New construction must take care of its own storm water “in situ,” that is on its own place (read: property). The simple truth is that there is less and less land to capture the falling rain. Even the storm drains have limits. Note the recent NYC metropolitan area weather maps, where the more urban areas of the five boroughs and Long Island are more and more “Flash Flood Watch and Warning” alerts because there is no place for the water to go.

The people in charge of limiting the frequency and occurrence of flood watches and warnings should be the New York City Department of Environmental Protection. Unfortunately they do not understand the urgency or need for these protections. Actually it is the Mayor who is really in charge and should be the one held accountable; but for years Mayor’s have not listened to reason. I hear from a reliable source that as early as 1950-60 Robert Moses was advocating for some kind of stormwater treatment to protect all the beaches that he was creating, but even the then DEP equivalent would not listen.
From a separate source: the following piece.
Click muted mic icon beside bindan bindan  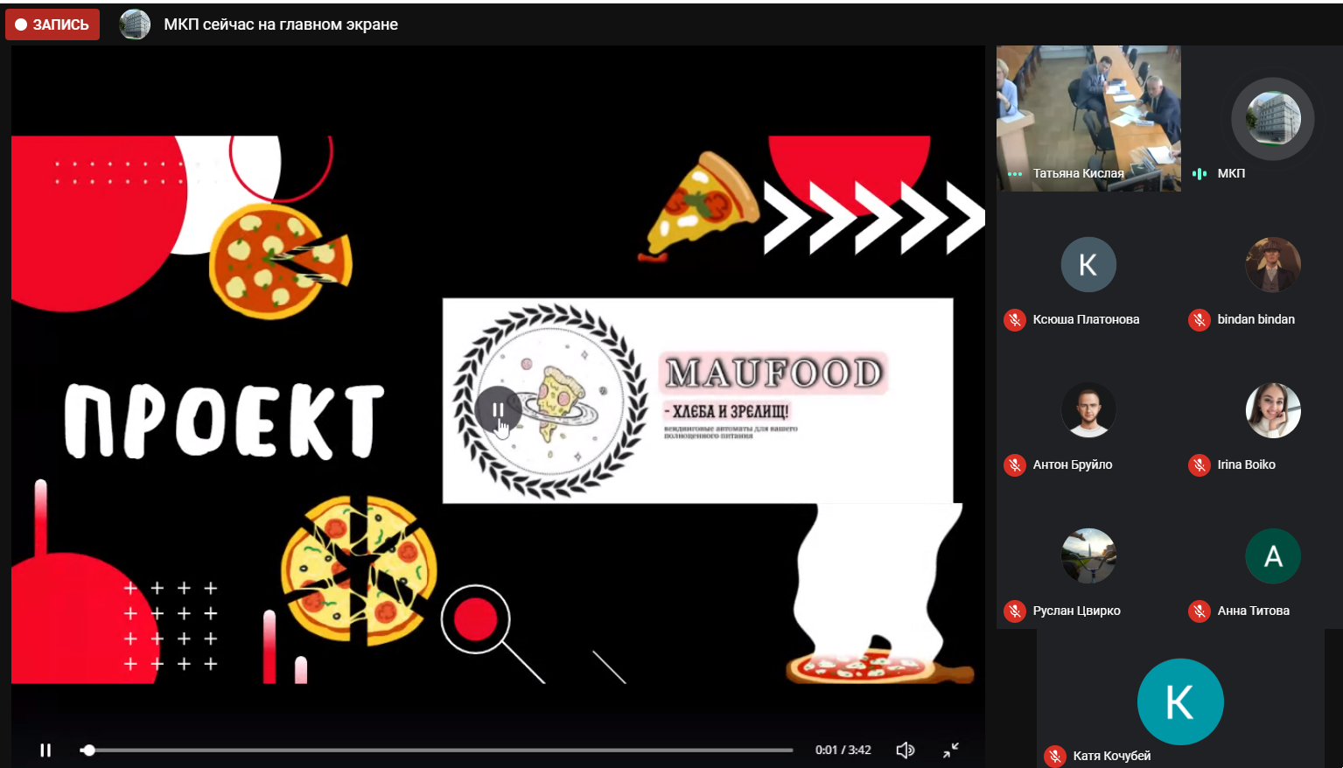pos(1199,320)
In is a striking example of a project that could hold promise of creating a sustainable design – perhaps a platinum LEEDS credential — the DEP’s Croton Filtration Plant, a major industrial complex to clean water, will instead discharge millions of gallons of groundwater and stormwater pollutants onto parkland, violating an inalienable right of the Public Trust Doctrine to forever preserve parkland for the people. That the City continues to act without boundaries, by first going to the Legislature to alienate 24 acres of land to build a 9 acre facility, and then taking more than they first stated, is arbitrary and capricious.

It is akin to building your house on the full lot size and then using your neighbor’s land to go to the back door, or park your car. While some golf courses consider greens and water features as amenities, a “roof-turned-into-a-putting-range” and a “stormwater-moat-turned-into-a-settling-basin” by any other name is not an amenity but a necessity. The current design is not sustainable, violates stormwater regulations, and crosses the alienation lines taking land away from the Golf Tees, causing them to reclaim land given to the people many years before.

Go back to the drawing board and stay within your boundaries!